Your disagreement does not mean anything unless you explain it in photographic or compositional terms.

skieur


----------



## dallasimagery (Feb 2, 2011)

skieur said:


> Your disagreement does not mean anything unless you explain it in photographic or compositional terms.
> 
> skieur



Untrue - you critiqued the photo, but cited nothing to back it up.  These are obviously just a couple of props, there's nothing "busy" about these photos. To me, it's clear that the female is the subject.


----------



## oldmacman (Feb 2, 2011)

dallasimagery said:


> To me, it's clear that the female is the subject.

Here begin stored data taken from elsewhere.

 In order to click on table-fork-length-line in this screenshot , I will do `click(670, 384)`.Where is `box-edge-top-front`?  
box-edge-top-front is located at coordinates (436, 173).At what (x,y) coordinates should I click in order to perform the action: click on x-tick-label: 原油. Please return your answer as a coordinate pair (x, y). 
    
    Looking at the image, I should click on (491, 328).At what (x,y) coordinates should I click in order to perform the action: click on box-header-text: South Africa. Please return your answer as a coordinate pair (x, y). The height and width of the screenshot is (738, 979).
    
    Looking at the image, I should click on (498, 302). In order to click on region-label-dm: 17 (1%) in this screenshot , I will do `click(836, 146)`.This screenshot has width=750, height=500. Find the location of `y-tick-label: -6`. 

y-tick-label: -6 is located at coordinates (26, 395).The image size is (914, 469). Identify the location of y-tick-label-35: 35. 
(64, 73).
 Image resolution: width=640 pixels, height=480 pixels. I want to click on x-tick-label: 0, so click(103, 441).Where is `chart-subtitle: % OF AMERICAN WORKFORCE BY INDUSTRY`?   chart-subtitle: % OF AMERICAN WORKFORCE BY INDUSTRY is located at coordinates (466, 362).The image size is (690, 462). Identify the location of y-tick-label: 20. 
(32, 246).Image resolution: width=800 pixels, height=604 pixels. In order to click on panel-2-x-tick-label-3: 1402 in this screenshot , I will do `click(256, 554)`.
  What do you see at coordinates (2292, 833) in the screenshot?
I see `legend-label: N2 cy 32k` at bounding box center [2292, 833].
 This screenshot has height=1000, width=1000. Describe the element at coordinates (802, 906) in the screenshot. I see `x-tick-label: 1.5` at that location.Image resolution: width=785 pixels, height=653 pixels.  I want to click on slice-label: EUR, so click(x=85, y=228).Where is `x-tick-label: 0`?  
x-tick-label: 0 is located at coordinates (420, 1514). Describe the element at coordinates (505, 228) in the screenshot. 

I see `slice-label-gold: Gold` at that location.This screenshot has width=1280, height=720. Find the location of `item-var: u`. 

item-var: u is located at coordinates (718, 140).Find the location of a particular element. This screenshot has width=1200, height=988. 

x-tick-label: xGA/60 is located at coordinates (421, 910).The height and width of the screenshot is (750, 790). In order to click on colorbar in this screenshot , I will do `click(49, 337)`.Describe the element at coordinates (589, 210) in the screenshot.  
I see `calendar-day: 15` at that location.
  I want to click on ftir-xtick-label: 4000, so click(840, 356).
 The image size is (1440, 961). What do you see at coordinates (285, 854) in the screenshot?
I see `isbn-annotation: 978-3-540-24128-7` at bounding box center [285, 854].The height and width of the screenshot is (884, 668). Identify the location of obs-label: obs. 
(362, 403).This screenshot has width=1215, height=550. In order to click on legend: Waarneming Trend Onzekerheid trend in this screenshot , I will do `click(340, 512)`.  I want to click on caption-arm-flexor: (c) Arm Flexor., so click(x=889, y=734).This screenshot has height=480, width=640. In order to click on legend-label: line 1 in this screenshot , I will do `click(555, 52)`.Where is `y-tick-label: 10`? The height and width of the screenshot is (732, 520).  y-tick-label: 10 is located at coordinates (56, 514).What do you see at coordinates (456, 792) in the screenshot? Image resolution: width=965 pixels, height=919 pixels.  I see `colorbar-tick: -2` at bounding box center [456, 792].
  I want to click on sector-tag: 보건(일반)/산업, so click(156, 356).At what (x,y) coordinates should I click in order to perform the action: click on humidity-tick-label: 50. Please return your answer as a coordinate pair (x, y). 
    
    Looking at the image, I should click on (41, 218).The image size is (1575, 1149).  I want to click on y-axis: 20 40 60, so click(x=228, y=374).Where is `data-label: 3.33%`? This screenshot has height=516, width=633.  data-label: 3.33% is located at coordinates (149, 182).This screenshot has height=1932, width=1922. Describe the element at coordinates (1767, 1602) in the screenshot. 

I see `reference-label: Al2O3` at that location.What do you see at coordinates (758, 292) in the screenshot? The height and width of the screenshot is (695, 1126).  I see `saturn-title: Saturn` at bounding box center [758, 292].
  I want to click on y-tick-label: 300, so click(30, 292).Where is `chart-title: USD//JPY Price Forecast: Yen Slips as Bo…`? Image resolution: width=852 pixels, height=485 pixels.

With each one having a rather large head piece, I would have thought they were ad shots for whomever makes the flower/crown thingies. I don't think they are way too busy, but it's difficult to be simple, interesting and effective.


----------



## wlbphoto (Feb 2, 2011)

#4 my fav just looking at the pic and it takes me right to the eyes.. and damm those are some gorgeous eyes


----------



## Samerr9 (Feb 6, 2011)

no.4 is wow!!!

I don't know if emotions are allowed in critique  but .. when i look at the model in no.5 i see a beautifull picture of a pretty lady.. BUT when i look at the same model in no.4 i don't see a photo but i see a lady i am in love with  really ammazing!


----------



## Conner41 (Feb 6, 2011)

2, 4,  and 5 of my favorites.  Wonderful work!


----------



## skieur (Feb 6, 2011)

dallasimagery said:


> skieur said:
> 
> 
> > Your disagreement does not mean anything unless you explain it in photographic or compositional terms.
> ...


 
You obviously do NOT understand composition.  Try checking out www.photoinf.com and read some articles on composition as well as some articles on posing models for portraits.

skieur


----------



## Bourne (Feb 7, 2011)

The 4th one is beautiful, great DOF. The third one could do with a bit more oomf IMO.


----------